During a meeting with visiting Iranian Foreign Minister Manouchehr Mottaki, Gilani referred to the project's "strategic significance" and said Pakistan would work with Iran for the early establishment of a joint financing company for the venture.
    
Gilani stressed that "Pakistan wants the gas pipeline project should be initiated bilaterally between Pakistan and Iran while India could join afterwards whenever it so desires", said an official statement issued after the meeting.
    
Outstanding issues related to the Iran-Pakistan-India (IPI) pipeline project "must be resolved quickly" and the gas sales and purchase agreement between Pakistan and Iran should "be signed as early as possible", Gilani said.
    
Mottaki assured Gilani that Iran is determined to proceed with the IPI project and hoped remaining issues related to the venture would be resolved during his current visit to Pakistan.
    
Pakistani officials have accused India of delaying participation in the 7.4-billion-dollar project. President Asif Ali Zardari is expected to formally ask China to join the project during his October 14-17 visit to Beijing.
    
Following a subsequent meeting with Mottaki, Foreign Minister Shah Mahmood Qureshi said Iran was willing to undertake the IPI project bilaterally.
    
"India is welcome to join this project at a subsequent time of their choice and convenience," he told a joint news conference with Mottaki.

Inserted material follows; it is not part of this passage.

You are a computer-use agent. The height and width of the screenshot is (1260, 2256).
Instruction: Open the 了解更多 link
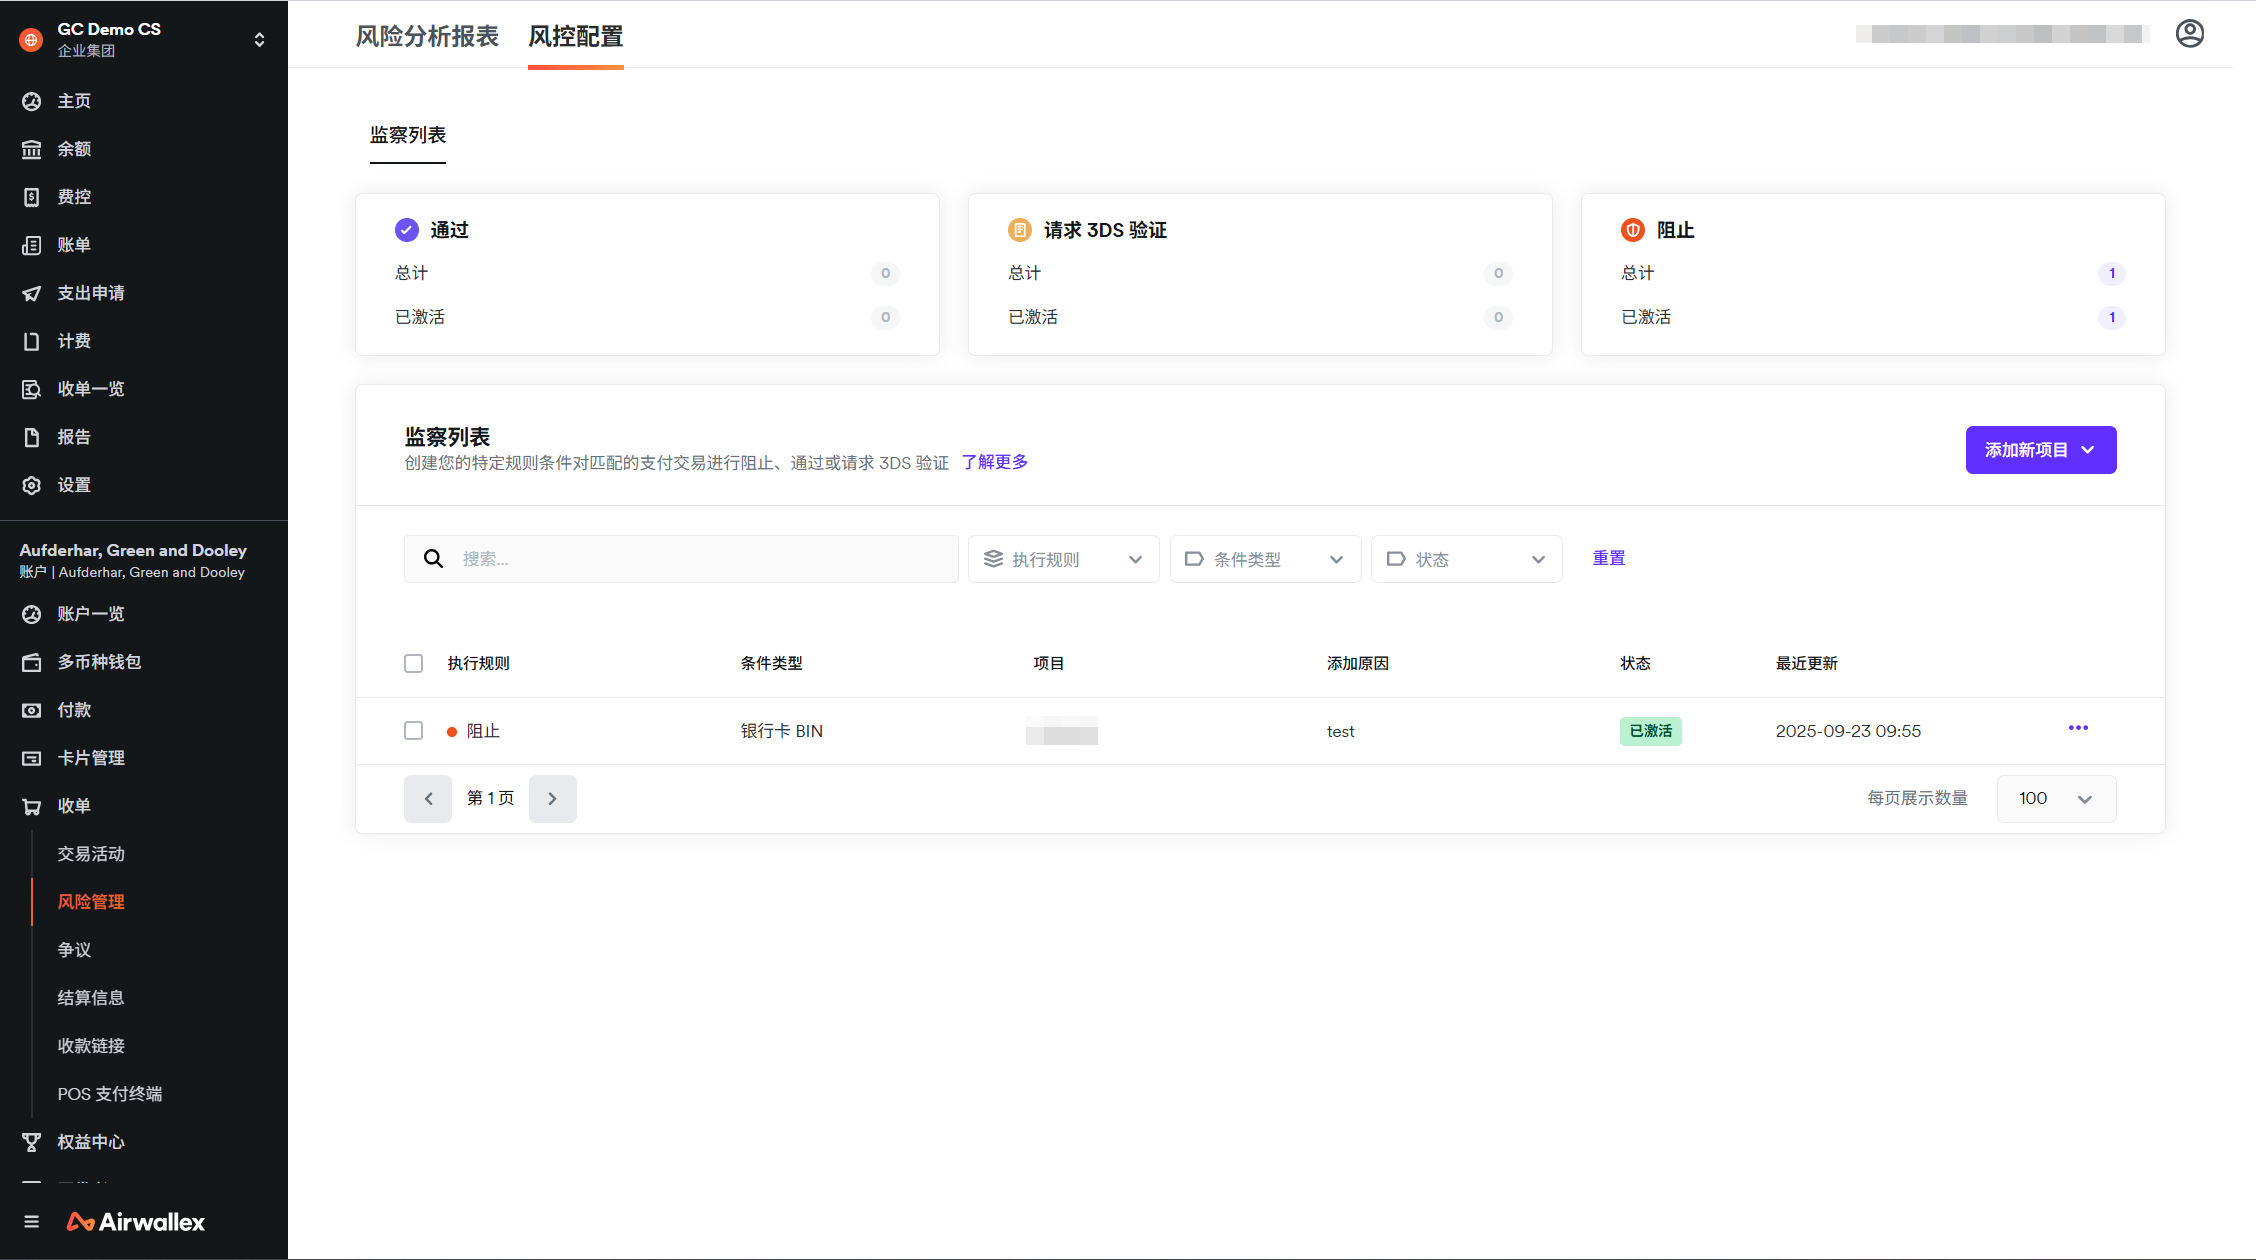tap(995, 462)
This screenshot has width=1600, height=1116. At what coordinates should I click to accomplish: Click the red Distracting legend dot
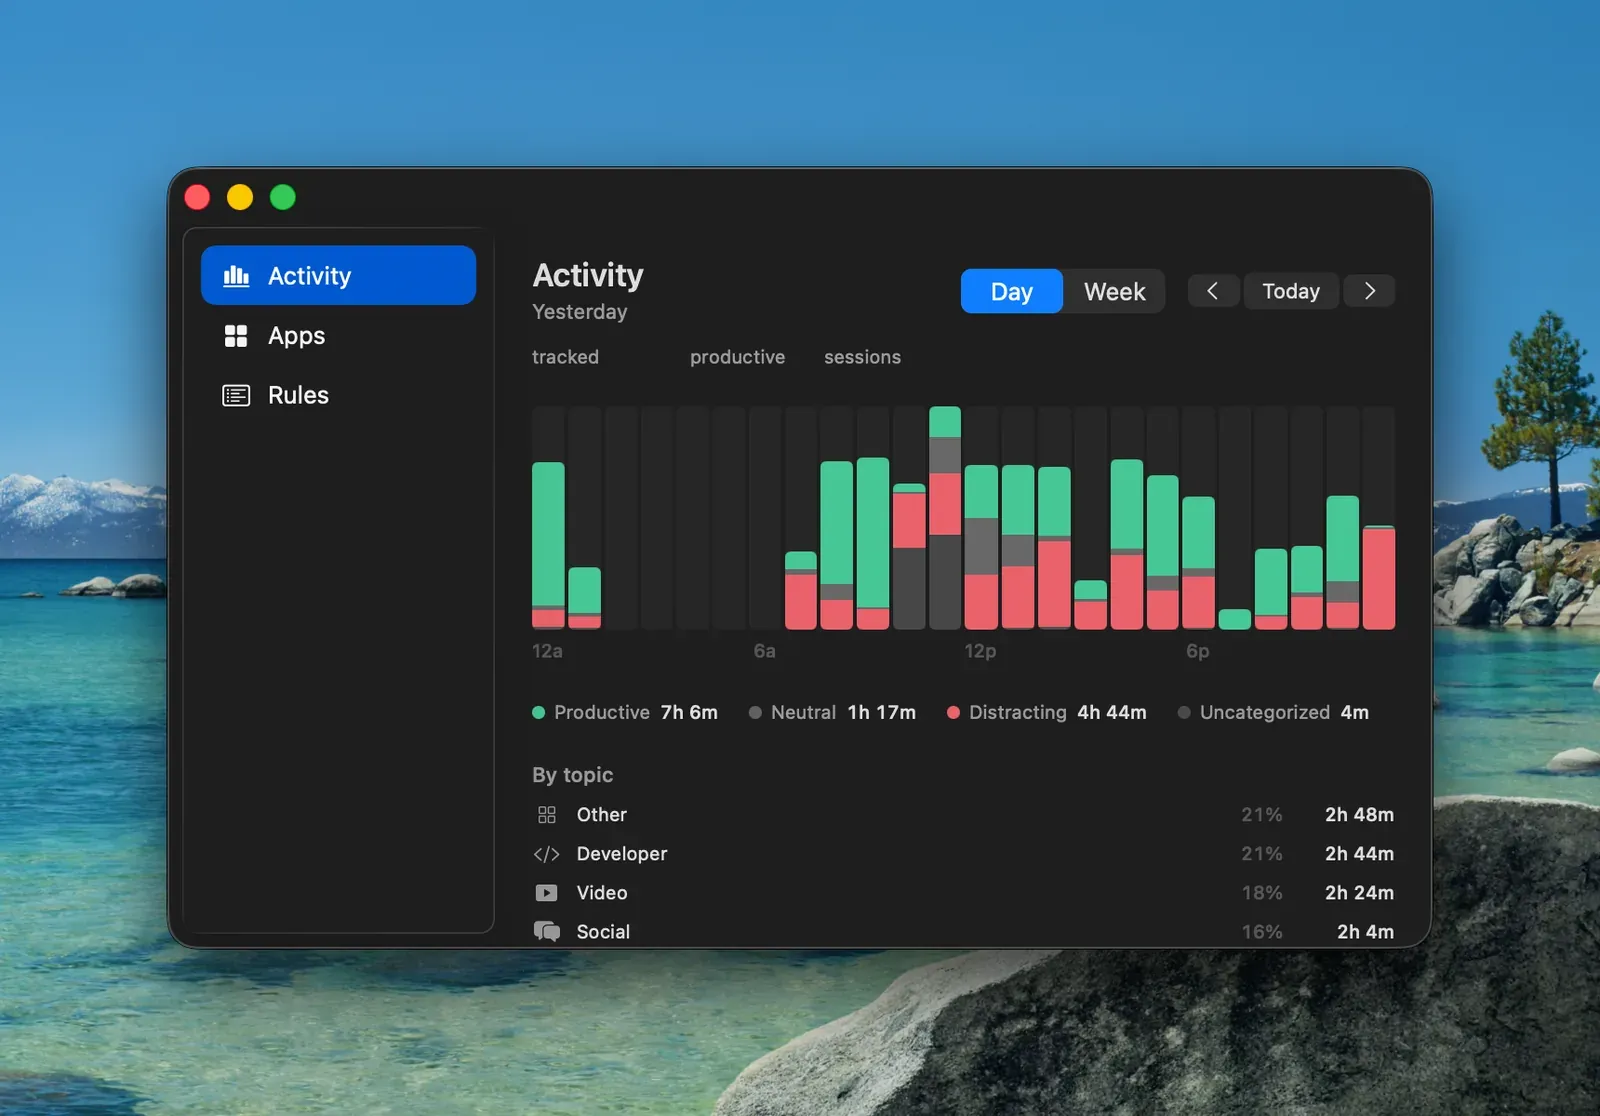click(954, 713)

Qureshi said the project "should not be delayed any further" in view of Pakistan's growing energy needs.
    
A meeting of Iranian and Pakistani technical experts held in Tehran during September 27-28 had resolved four out of five outstanding issues related to the project, he added.
    
Gilani welcomed President Mahmoud Ahmedinejad's desire expressed during his recent meeting with Zardari in New York to proceed with the IPI project on a fast-track basis.
    
Gilani was also quoted by TV channels as saying that Pakistan wanted a diplomatic solution to the Iranian nuclear issue as any use of force against Tehran can destabilise the region.
    
Referring to the existing economic relations between the two countries, the Pakistan Premier regretted that bilateral economic and trade ties had remained "far below their true potential" despite the existence of an institutional framework.
    
Bilateral trade has not even touched the one-billion dollar mark and overall cooperation in other economic fields is "not commensurate with the warmth in political relations," he said.
    
Mottaki described the "stability and security of Pakistan as the stability and security of Iran". He agreed with Gilani on the need to expand relations in politics, trade, investment, culture and other fields.